Quoted text ▸
* Start *

SCIOPS 01.34: Fully Automatic Machine Fun

Do you want to know how soon a robot will take your job?

It’s not a question of “if”. Robots have been taking our jobs since the start of robots. The whole science-industry-progress narrative is based on automation, both in the form of machines (cotton gin, calculator) and in the form of human control systems (“scientific management”, Prussian schooling). Humans are replaced with machines or organized into machine-like assemblages. Even the word “robot” comes from the Czech word for “worker” – or “slave”.

How soon will your job be automated? You can get a rough estimate by assessing the amount of craft and art it requires of you.

Craft is about the convexity of your learning curve. Is your job easy to learn, with not much reward for high levels of practice? Something like mowing lawns, for instance: someone with 40 years of mowing experience isn’t that much better than someone with only one year. Versus a job like computer programming, where the first year of experience makes a much smaller difference to your overall skill level than the 40th year. The amount of craft, the distance between apprentice level and mastery, has an inverse relation to automatibility. Things with low craft will be automated sooner.

Craft is about low-hanging fruit. If I can build a robot with a 1-year skill level at either of these jobs, it makes way more sense to automate lawn-mowing than programming. It can mow anything, except highly advanced lawns. The 1-year programming bot will barely be a beginner, and will struggle to stay afloat, probably falling in with some bad influence-bots and taking up a life of automated crime.

* End *

To do ▸ Rewrite the essay on job automation, starting at "It’s not a question" and ending after "requires of you.", with "spinning jenny" in place of "cotton gin". The material after this point comes from a separate source and is unrelated to the essay on job automation.

Records shown ▸
* Start *

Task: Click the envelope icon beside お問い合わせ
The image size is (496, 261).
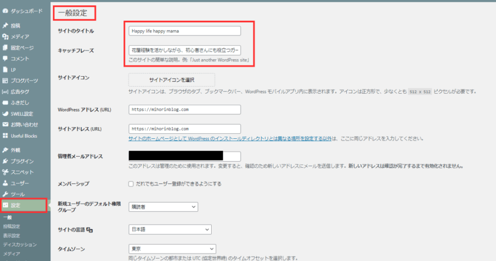Action: coord(5,125)
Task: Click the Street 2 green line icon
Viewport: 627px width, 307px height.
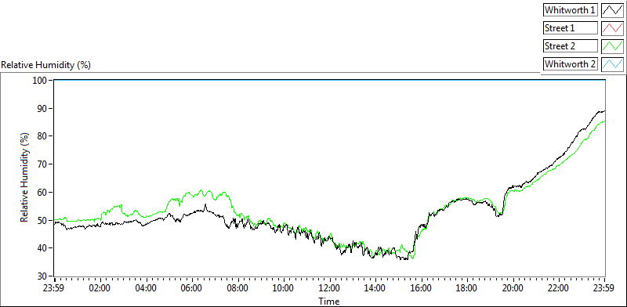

* End *

Written response ▸
It’s not a question of “if”. Robots have been taking our jobs since the start of robots. The whole science-industry-progress narrative is based on automation, both in the form of machines (spinning jenny, calculator) and in the form of human control systems (“scientific management”, Prussian schooling). Humans are replaced with machines or organized into machine-like assemblages. Even the word “robot” comes from the Czech word for “worker” – or “slave”.

How soon will your job be automated? You can get a rough estimate by assessing the amount of craft and art it requires of you.